It's a little trickier to pick out the Yankees you expect to be good next year. I'd expect good things from Brett Gardner and Ellsbury, but that's it. The Yankees have over $100 million committed to the lineup, and they should expect good things from exactly two players, both of whom will be 31. The rotation is in a better spot if you trust the health of Tanaka and Michael Pineda and the return of Ivan Nova. I'm not sure why you would do that -- they're pitchers, dammit -- but assuming the Yankees buttress those maybes with expensive probablies, they have some hope with their pitching.
Again, though, this isn't about 2015, necessarily. This is about the next few years. Alex Rodriguez will come off the books. So will Mark Teixeira. When that happens, they'll have more open-market freedom than they've had in years, and we've seen what happens when they don't have that freedom, like last year. They still do it.
The last thing to consider is their indefatigable Yankeeness. They expect to win, even when that's unreasonable. Brian Cashman is shiftless and active, constantly tinkering and maneuvering because he never sees the Yankees team as a problem that can't be fixed with whatever's available to him. He's MacGyver with a SkyMall catalog and a SkyMall budget.
"No, see, you take the outdoor dog chaise lounge, tie it to the limited edition Clint Dempsey watch, place it on top of the gift box of Kansas City steaks, and voilà: a functioning bicycle.""I'll be damned."
The Yankees aren't giving up on 2015, which means you should be scared of the 2015 Yankees.
Give me the Braves, though. Give me the one player in the hand over the two expensive players in the bush. And if the choice is between the power of youth and the power of money, the power of youth wins. It's why the A's can contend but the Phillies can't.
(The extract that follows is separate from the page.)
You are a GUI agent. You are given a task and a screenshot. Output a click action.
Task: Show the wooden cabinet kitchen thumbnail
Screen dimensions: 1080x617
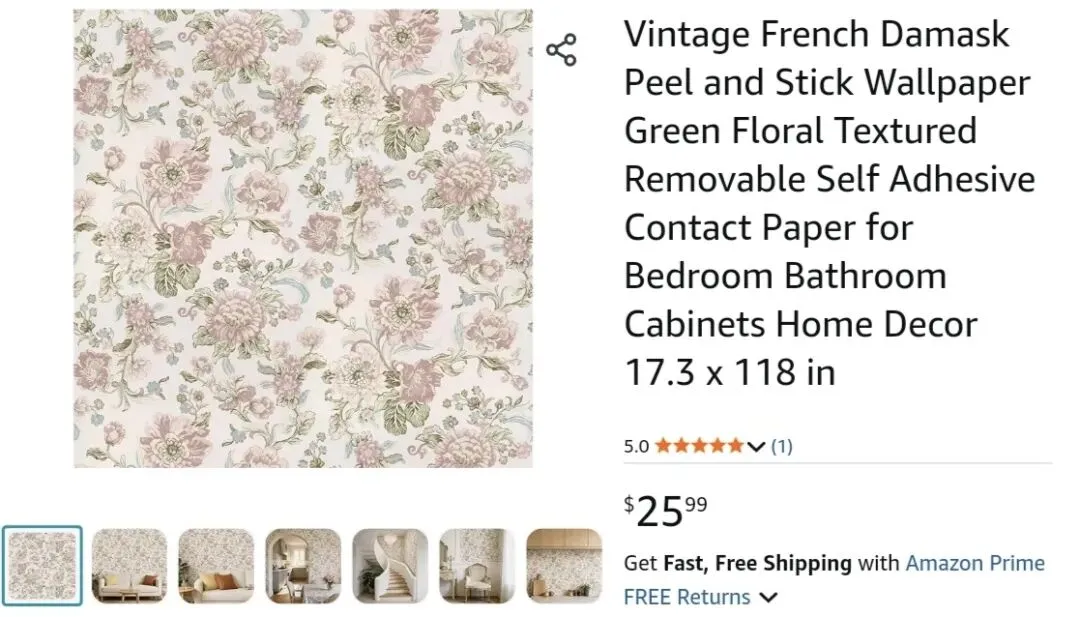tap(564, 566)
Even though the Yankees will start shedding the worst of their contracts soon, they're still mostly bereft of prospects, and the huge Dominican spending spree from this summer won't yield returns for a few years, if ever. Never doubt the Yankees. But doubt the Braves a little bit less.
Of course, the Yankees still aren't eliminated. If they win the rest of their games and the Royals and Mariners lose the rest of their games, and ... oh, god, no, no, get away, Yankees, what are you doing, no no no, stop, those are my brains, no noooo.